Use the "simple" directions from the website. Super easy with only one turn. GPS (and Google maps) will take you through town and on a narrow oil-road. What a beautiful view, and such a quiet campground. Mosquito's weren't a problem on the warm, clear evening, and we stayed outside until we ran out of firewood. Hot-air balloons were in the morning sky, not far away. All sites are sideways down a hill, but the gravel pads are level enough to need only a couple layers of legos. Our dump was on the uphill side, which was the only difficult thing at all. The pull throughs alternate direction, so only every other site has this potential problem, and probably not for a high-clearance class-A. The camp owner is an incredible guy who shook my hand when we arrived, and again when we left. His helper brought us an ATV-load of firewood for a very reasonable price. No TV, but lots and lots of DVDs for loan if you need them. Free Wi-Fi worked great. If you are horse-people, they have a great stable to get your animals out of the trailer. There is also a small playground, but that's about it for small kids. This campground has the cleanest bathrooms and showers we have ever seen. If we were not just passing through, we would base ourselves here for a week to check out the Black Hills attractions, and just relax in the evenings.

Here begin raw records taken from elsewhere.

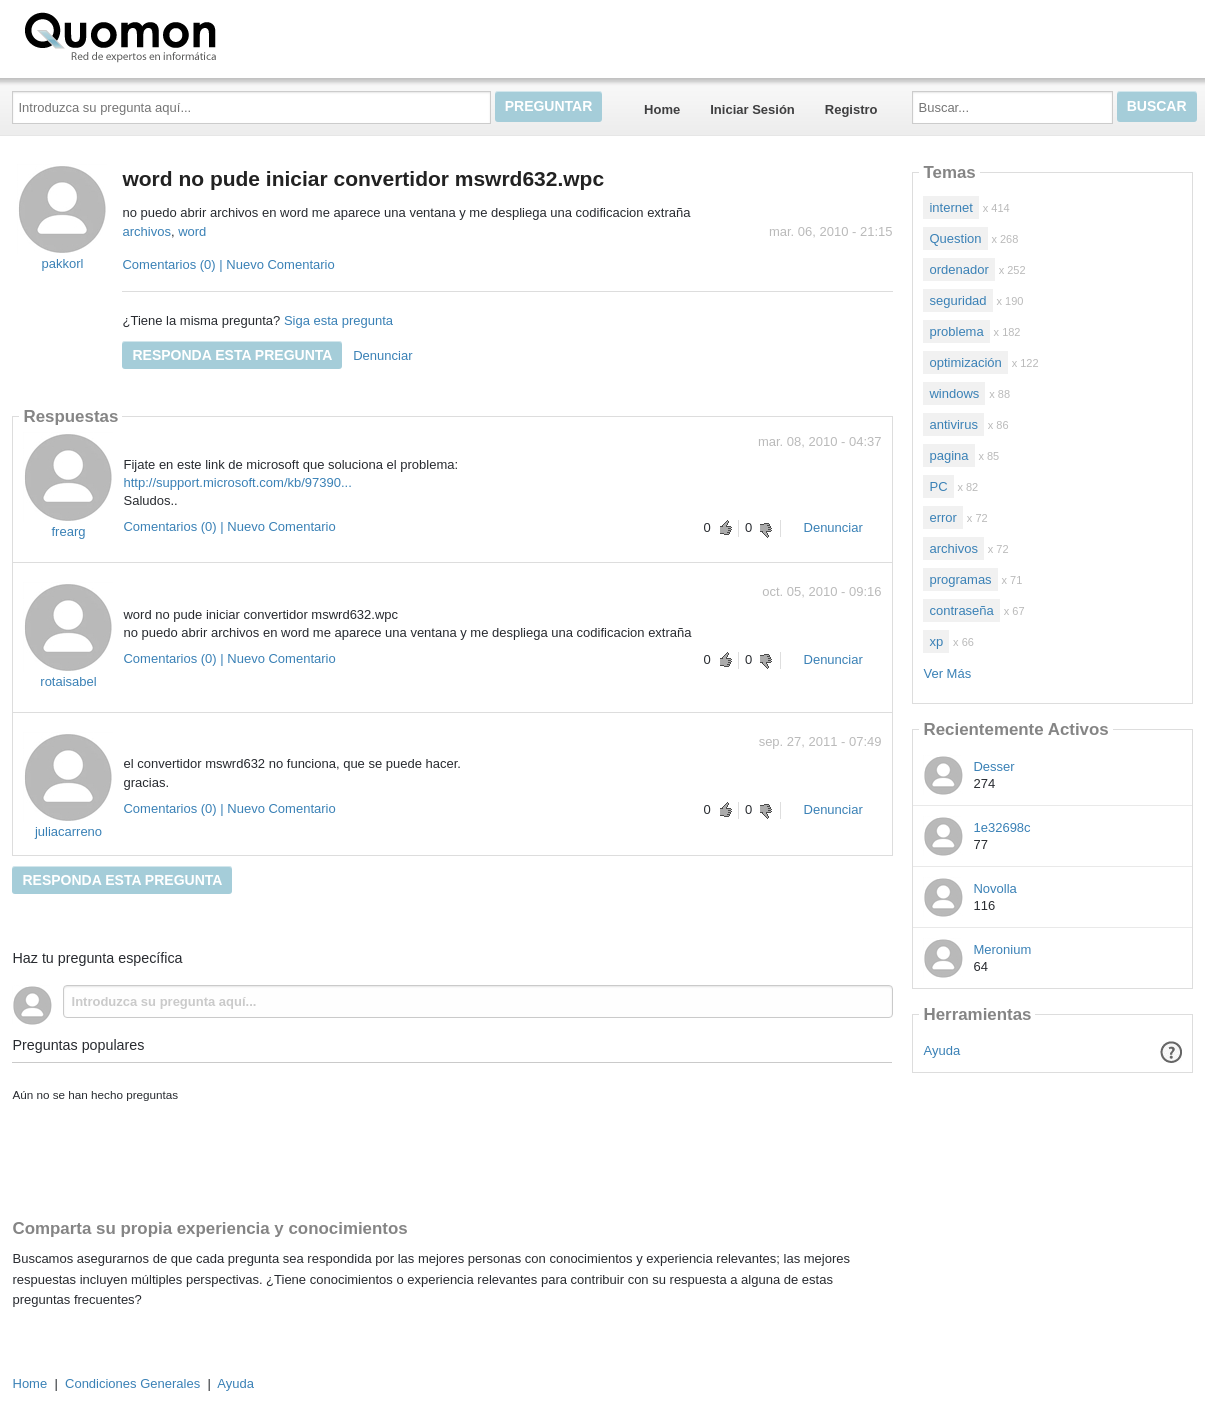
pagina (948, 455)
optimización (965, 362)
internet (950, 207)
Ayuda (942, 1050)
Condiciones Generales (132, 1383)
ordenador (958, 269)
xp (936, 641)
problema (956, 331)
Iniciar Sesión (752, 109)
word (192, 231)
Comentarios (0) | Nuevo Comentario (228, 264)
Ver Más (947, 673)
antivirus (953, 424)
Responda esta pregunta (232, 355)
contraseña (961, 610)
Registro (851, 109)
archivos (146, 231)
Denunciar (382, 355)
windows (954, 393)
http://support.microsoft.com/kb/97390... (237, 482)
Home (662, 109)
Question (955, 238)
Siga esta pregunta (338, 320)
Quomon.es (184, 35)
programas (960, 579)
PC (938, 486)
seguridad (957, 300)
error (942, 517)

We reserved in April for a single night in July and were told that summer books out 18 months in advance. Lots of people waved away at the entrance, we showed our reservation to get into the driveway. Three rows of RV's checking in. Very rehearsed and efficient hosts for the madness, leaving no questions to ask. There are no other choices inside the park for RVs, but there is nothing wrong with this one, just don't expect to drive up unreserved in the summer. I consider us lucky that there was something there at all, since to us, Yellowstone has always been about tenting in a quiet CG and locking up your food. Rustic, yes. Narrow, yes. Wi-Fi, cell or TV, no. Those are all just fine, because it's Yellowstone! Cell and 3G have bars at Old Faithful and Canyon Village, but don't work reliably, so make your calls when you have the opportunity. We didn't use the laundry or showers, there was quite a line, and you can hear the showers running from the desk. If you plan to return from the ranger-talks or the store after sunset, bring a flashlight, because the "lighted path" they talk about only extends to the ice-machine. This would be a great place to base-camp if you have a tow-vehicle and plan to stay in the park for a few days for hiking/etc.
Friendly escort to level full hookup pull-through site. Shady sites, but when you reserve, make sure you are NOT on the end (no shade). Free Wi-Fi worked well. Propane at CG if you need it. Nice little camp store with RV supplies. Free coffee. Pancake girls were nice, and for $4 (including a couple of sausages), you can get on the road quicker with no dishes. Be careful if you use the fancy laser-cut fire rings. I heard the manager explaining on the phone to a previous guest why their CC was charged for damage. My copilot says the women's bath house was fine, but there was a heavy smell of well-aged #2 in the men, just an hour after the posted cleaning time. It was enough to keep you out. On same road as Wal-Mart. The campground website directions were better than the GPS, as is usually the case. Always use the CG directions and not your GPS.